• Instructions for the task: The task for the listing below is to write out exactly the lines starting at the one containing "The image size" and ending at the one containing "Where should I", both included. Pictures are to be omitted.
── Source records ──
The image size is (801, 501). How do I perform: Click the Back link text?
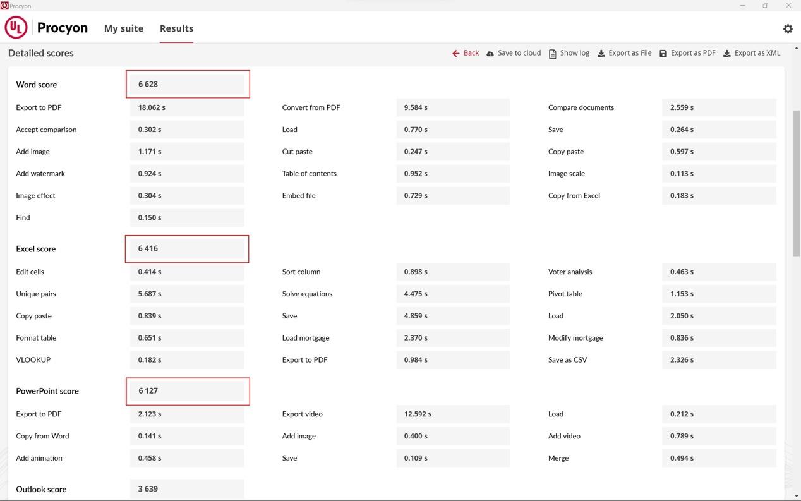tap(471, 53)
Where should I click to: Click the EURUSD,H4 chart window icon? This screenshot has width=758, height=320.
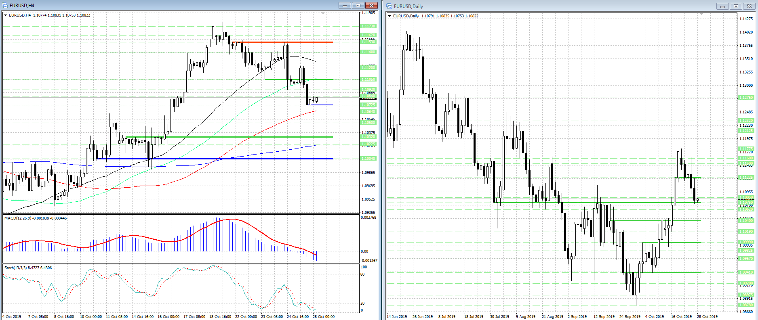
───
── Source records ──
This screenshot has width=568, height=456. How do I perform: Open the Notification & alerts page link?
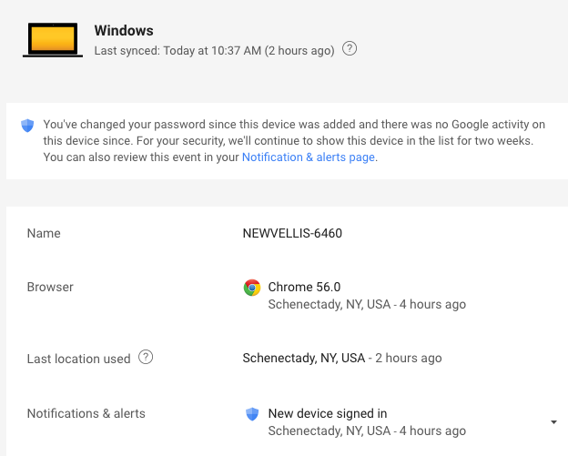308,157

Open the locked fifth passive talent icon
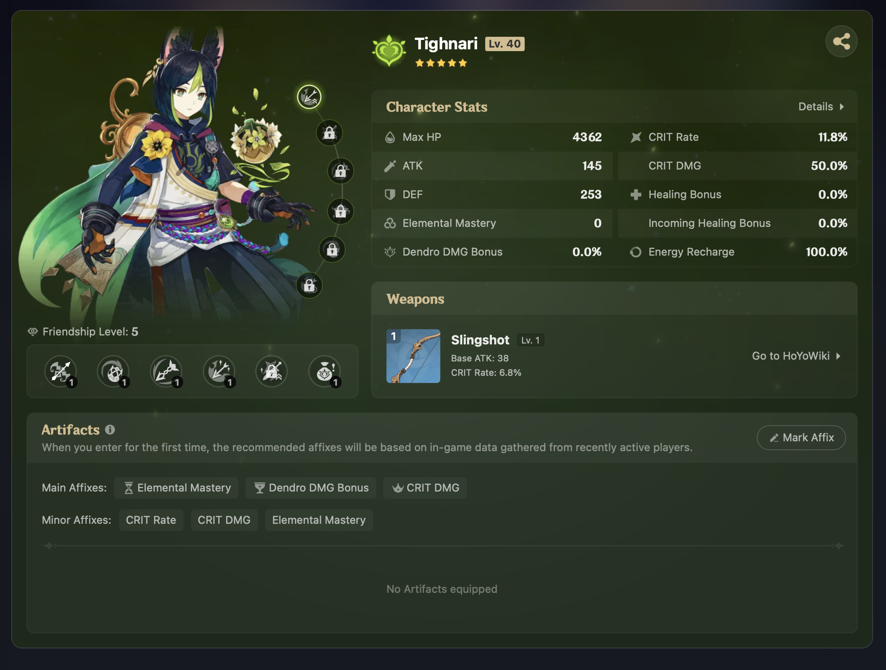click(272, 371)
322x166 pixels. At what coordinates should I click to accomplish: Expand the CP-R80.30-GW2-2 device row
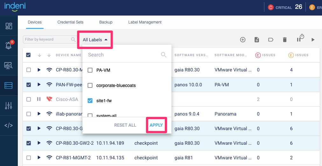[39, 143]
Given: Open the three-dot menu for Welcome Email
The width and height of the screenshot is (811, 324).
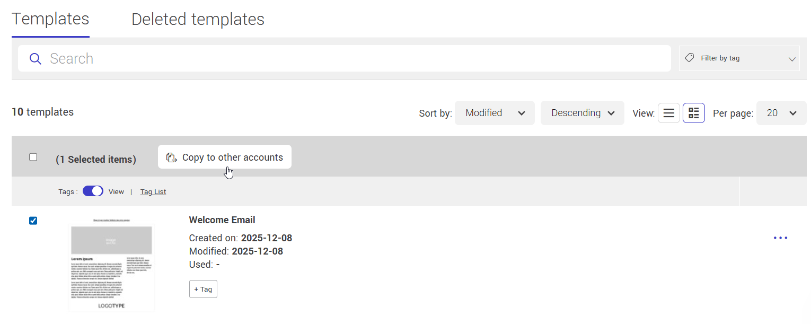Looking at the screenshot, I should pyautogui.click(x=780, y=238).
───
• Output:
The image size is (801, 501). How do I perform: Click the Back link text?
tap(471, 53)
Where should I click to: Click the EURUSD,H4 chart window icon? This screenshot has width=758, height=320.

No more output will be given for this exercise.